» DATA UNDER STUDY

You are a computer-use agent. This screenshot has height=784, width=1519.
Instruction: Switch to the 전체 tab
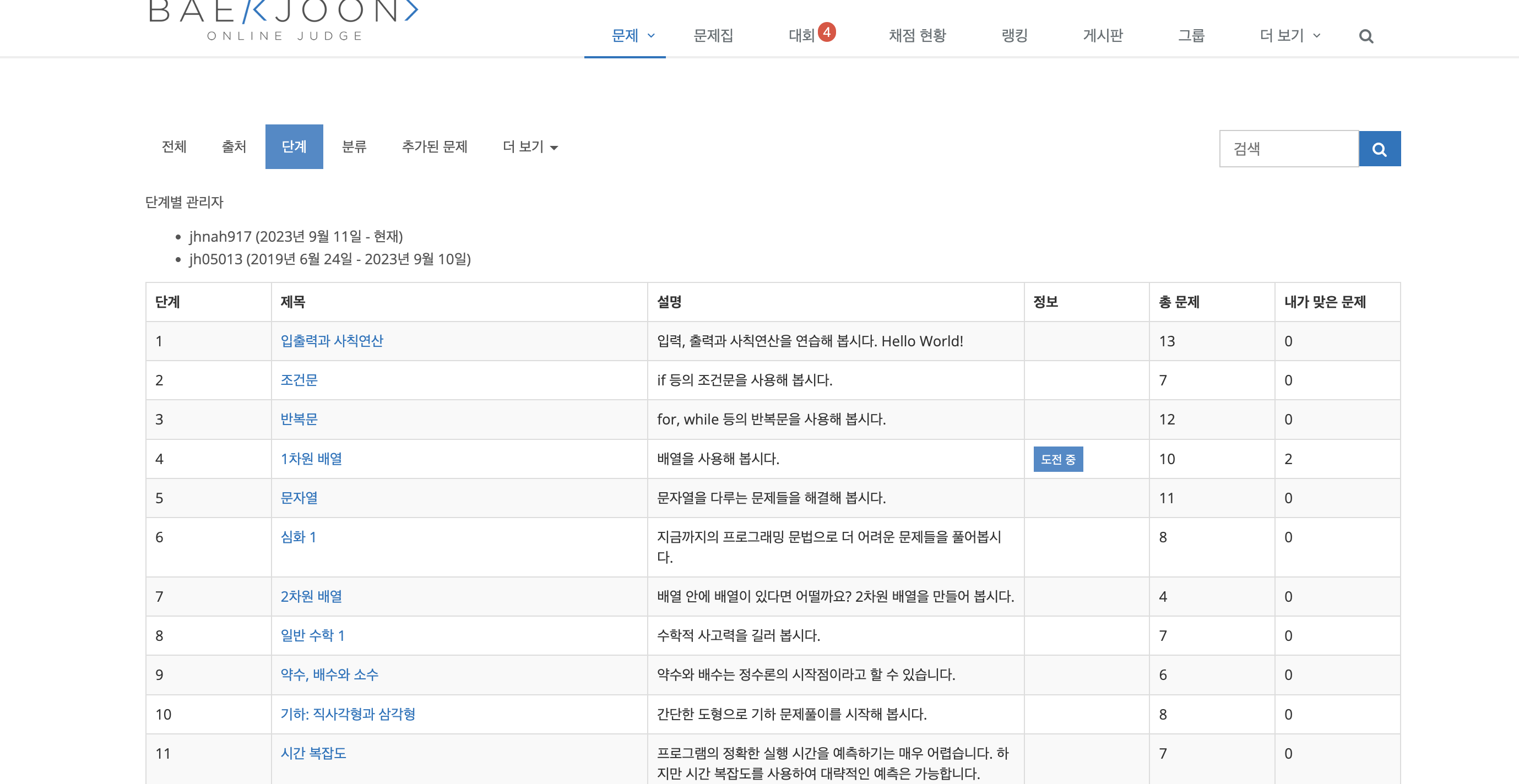pyautogui.click(x=174, y=147)
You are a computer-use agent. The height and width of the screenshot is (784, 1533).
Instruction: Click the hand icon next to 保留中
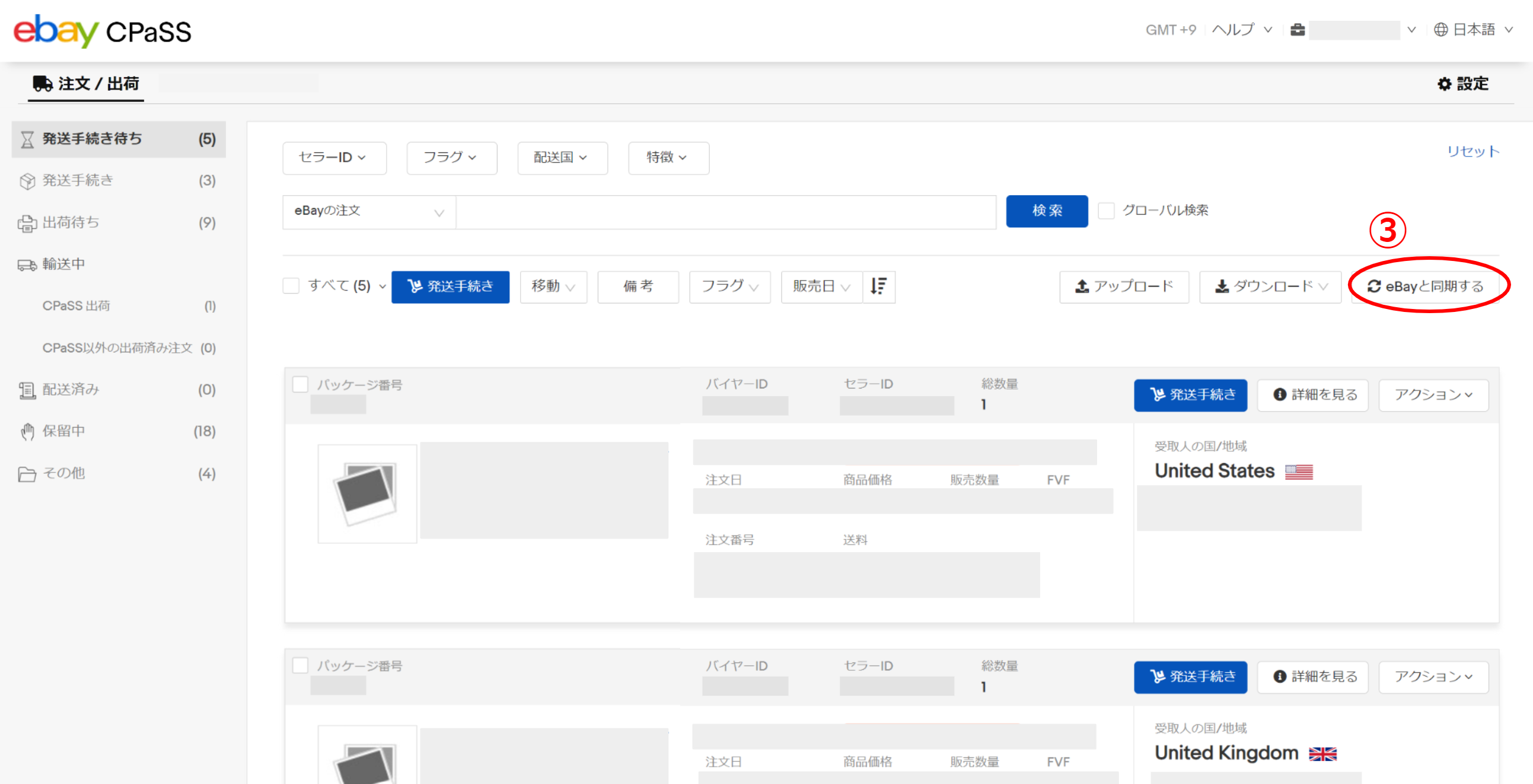tap(27, 432)
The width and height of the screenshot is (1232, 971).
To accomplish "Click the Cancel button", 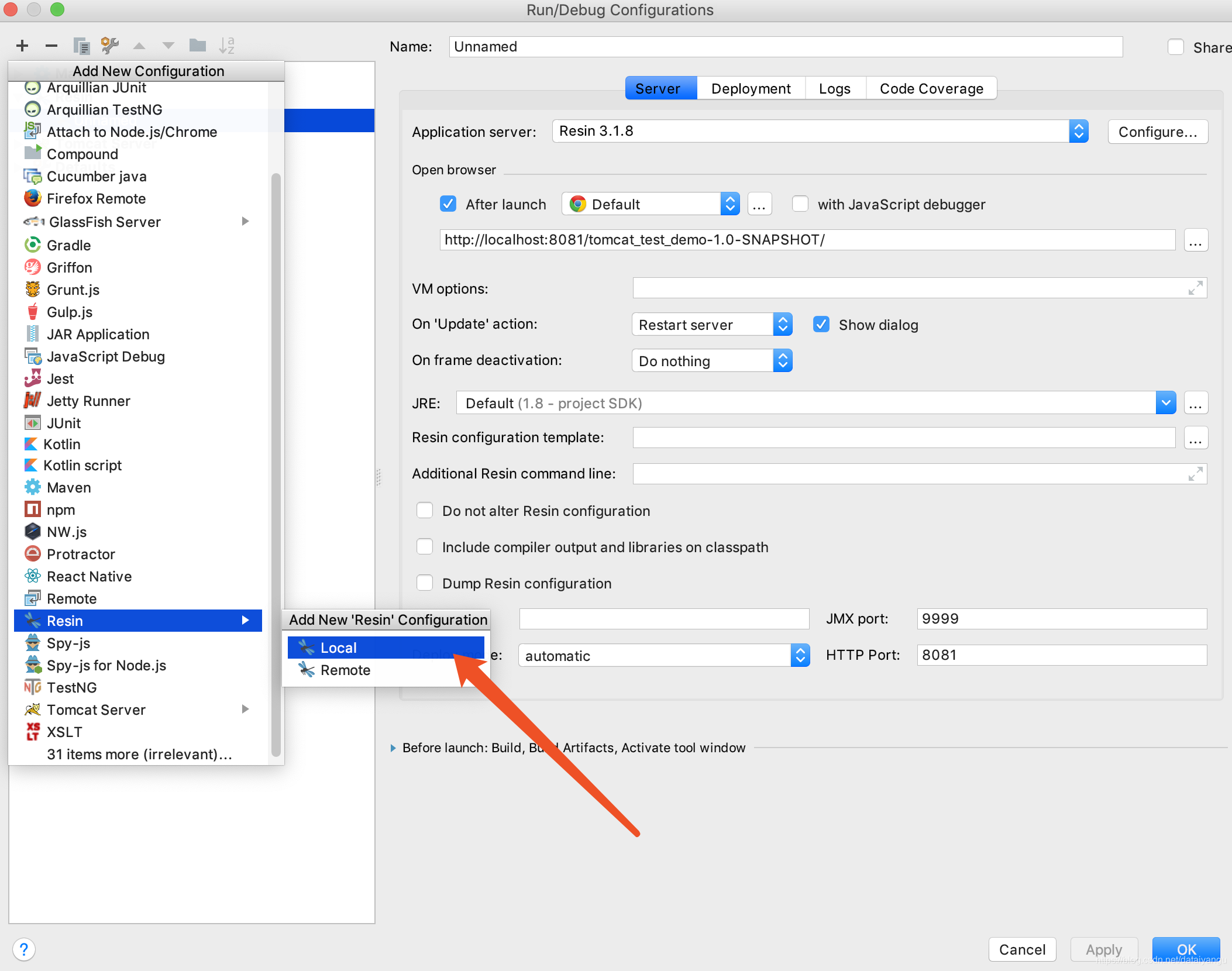I will tap(1021, 949).
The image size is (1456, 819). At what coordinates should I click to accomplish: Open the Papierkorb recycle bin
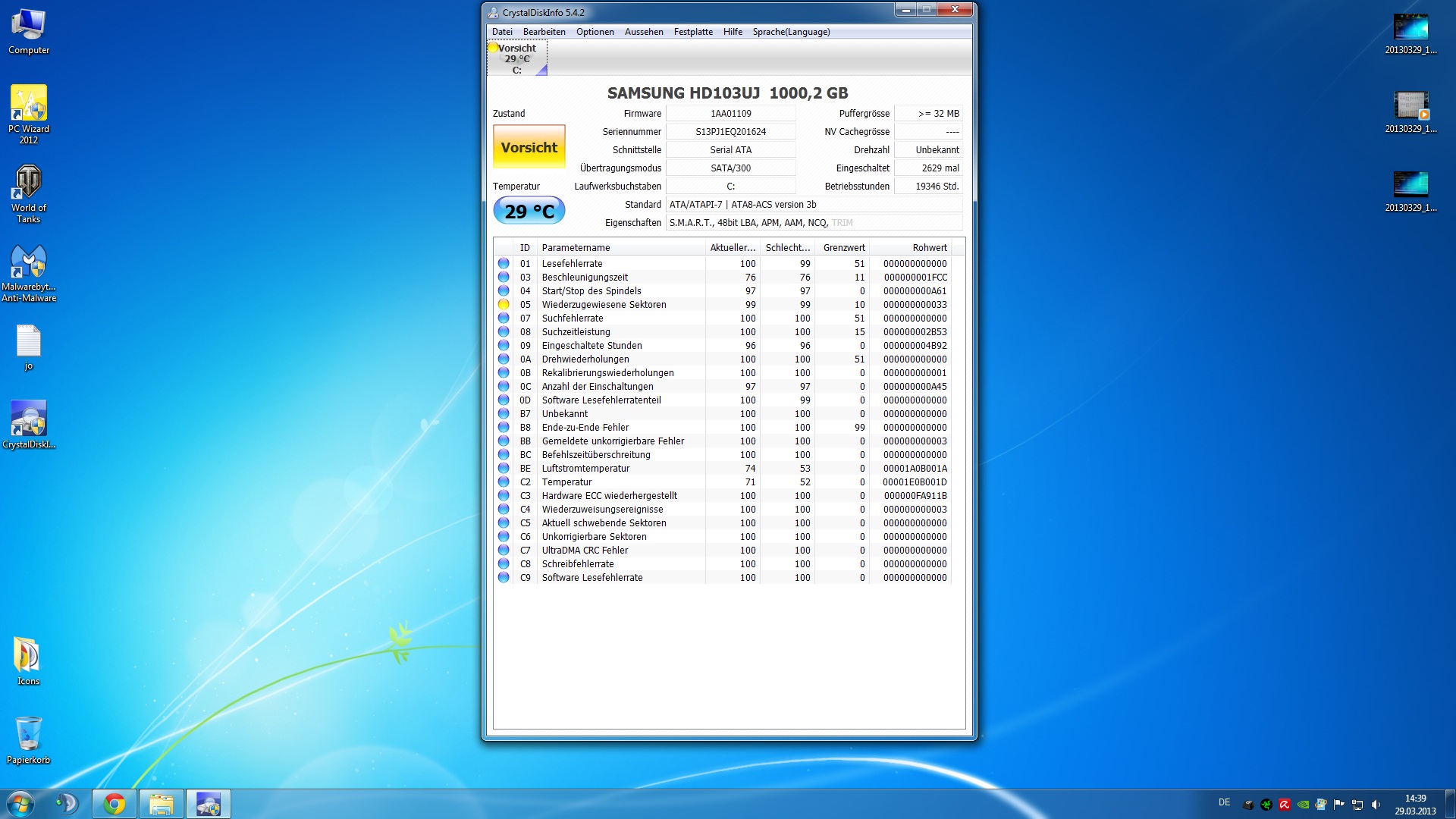click(29, 735)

» ACTIVITY
Only lines with the word "screenshot" count here; copy every one from the records.

» PROBLEM SOLUTION
You are a computer-use agent. This screenshot has height=784, width=1519.
You are a computer-use agent. The height and width of the screenshot is (784, 1533).
The width and height of the screenshot is (1232, 971).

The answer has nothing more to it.